1.4 Local best versus global best

A common difficulty in optimization is that a solution can look good nearby but still not be the best overall.

A global optimum is the best solution in the entire feasible region. The feasible region is the set of all feasible solutions.

A local optimum is a solution that is better than nearby alternatives, even if some faraway solution is better.

Imagine hiking in fog on a mountain landscape. If your goal is to find the lowest valley, you may walk downhill until every nearby step goes upward. You have found a local minimum. But another valley far away may be lower. Without seeing the whole landscape, you may not know.

Optimization often uses the metaphor of an energy landscape.
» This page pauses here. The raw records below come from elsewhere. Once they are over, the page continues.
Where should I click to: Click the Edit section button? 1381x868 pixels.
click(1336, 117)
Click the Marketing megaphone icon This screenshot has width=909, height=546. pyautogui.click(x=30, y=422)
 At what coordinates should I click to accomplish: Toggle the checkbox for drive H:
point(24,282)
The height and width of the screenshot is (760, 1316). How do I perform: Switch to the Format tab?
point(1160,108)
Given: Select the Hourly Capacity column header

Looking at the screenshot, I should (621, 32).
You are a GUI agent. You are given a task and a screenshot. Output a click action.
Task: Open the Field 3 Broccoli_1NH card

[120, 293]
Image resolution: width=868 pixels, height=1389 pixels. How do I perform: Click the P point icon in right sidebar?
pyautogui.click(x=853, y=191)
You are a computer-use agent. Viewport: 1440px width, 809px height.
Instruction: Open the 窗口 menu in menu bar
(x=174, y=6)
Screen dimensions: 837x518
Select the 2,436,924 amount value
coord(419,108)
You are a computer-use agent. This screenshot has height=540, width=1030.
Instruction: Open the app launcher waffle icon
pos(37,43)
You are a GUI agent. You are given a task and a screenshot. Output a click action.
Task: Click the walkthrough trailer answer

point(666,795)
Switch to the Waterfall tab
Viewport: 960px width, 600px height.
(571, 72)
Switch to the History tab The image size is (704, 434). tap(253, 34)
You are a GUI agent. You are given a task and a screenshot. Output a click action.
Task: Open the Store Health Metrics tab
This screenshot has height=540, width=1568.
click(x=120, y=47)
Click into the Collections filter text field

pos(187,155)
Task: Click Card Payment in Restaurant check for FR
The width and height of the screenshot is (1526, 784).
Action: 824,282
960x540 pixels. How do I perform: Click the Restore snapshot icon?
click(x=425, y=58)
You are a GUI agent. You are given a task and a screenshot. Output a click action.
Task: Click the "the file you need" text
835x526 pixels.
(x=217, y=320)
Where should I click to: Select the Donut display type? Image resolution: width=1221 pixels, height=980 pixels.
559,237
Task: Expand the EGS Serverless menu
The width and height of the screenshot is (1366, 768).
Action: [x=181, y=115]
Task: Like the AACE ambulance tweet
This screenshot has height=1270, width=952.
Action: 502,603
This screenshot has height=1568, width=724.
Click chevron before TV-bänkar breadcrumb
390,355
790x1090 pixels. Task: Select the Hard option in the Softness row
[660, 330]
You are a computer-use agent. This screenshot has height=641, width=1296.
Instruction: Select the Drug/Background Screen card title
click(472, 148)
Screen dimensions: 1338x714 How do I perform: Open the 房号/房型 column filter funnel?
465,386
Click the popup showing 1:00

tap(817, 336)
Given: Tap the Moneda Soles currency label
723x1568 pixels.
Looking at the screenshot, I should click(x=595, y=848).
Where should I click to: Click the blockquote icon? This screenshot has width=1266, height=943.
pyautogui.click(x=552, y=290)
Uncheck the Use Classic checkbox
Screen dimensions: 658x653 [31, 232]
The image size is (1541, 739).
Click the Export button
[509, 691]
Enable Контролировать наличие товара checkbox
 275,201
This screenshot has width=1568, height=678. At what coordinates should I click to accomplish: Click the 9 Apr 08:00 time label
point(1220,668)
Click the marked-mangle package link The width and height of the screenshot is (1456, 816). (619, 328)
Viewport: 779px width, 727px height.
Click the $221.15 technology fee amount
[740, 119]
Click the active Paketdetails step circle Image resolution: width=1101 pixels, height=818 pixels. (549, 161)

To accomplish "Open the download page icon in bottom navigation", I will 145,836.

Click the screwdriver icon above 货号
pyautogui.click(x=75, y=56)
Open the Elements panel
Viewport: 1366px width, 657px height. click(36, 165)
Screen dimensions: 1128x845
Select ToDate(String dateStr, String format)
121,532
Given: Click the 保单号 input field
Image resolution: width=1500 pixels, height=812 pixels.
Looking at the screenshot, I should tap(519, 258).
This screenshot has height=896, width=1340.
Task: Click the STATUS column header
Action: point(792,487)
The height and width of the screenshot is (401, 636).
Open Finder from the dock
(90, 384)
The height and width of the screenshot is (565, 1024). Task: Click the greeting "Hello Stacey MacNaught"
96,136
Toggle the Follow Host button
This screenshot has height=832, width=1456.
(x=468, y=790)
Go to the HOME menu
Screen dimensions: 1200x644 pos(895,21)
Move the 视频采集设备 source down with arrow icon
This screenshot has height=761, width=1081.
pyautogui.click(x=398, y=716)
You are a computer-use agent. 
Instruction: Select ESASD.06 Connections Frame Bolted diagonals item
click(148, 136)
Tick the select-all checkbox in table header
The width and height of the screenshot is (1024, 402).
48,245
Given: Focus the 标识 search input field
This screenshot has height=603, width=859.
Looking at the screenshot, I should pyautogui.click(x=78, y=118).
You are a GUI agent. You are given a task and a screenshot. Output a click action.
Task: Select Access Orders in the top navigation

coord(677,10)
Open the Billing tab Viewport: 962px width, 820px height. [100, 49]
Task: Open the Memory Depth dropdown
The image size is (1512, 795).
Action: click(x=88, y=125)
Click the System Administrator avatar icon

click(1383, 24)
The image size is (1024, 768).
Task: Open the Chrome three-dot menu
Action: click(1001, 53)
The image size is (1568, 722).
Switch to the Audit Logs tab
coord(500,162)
In this metaphor:

  • each possible solution is a point in the landscape,
  • the objective value is the height or energy,
  • minimizing the objective means finding a low point,
  • the global minimum is the lowest point,
  • local minima are valleys that are low nearby but not lowest overall.

This energy landscape picture is especially important for quantum optimization, because many quantum methods represent optimization problems as physical systems whose low-energy states correspond to good solutions.

We will study this carefully in Chapter 8.

1.5 What “quantum” means at a first glance

The word quantum refers to the rules used by modern physics to describe very small systems, such as atoms, electrons, photons, and certain engineered devices. Quantum theory is not just a theory of tiny objects; it is a mathematical framework for how physical systems store information, change over time, and produce measurement outcomes.

Classical computing uses bits. A bit is a unit of information that has value 0 or 1.

Quantum computing uses quantum bits, or qubits. A qubit is not merely a bit that is sometimes uncertain. A qubit is described by a quantum state, which can involve complex-number amplitudes. These amplitudes determine measurement probabilities, but they can also interfere with each other before measurement. This interference is one reason quantum computation differs from ordinary randomized computation. Standard textbook treatments of qubits, amplitudes, measurement, and quantum circuits can be found in Nielsen and Chuang (2010).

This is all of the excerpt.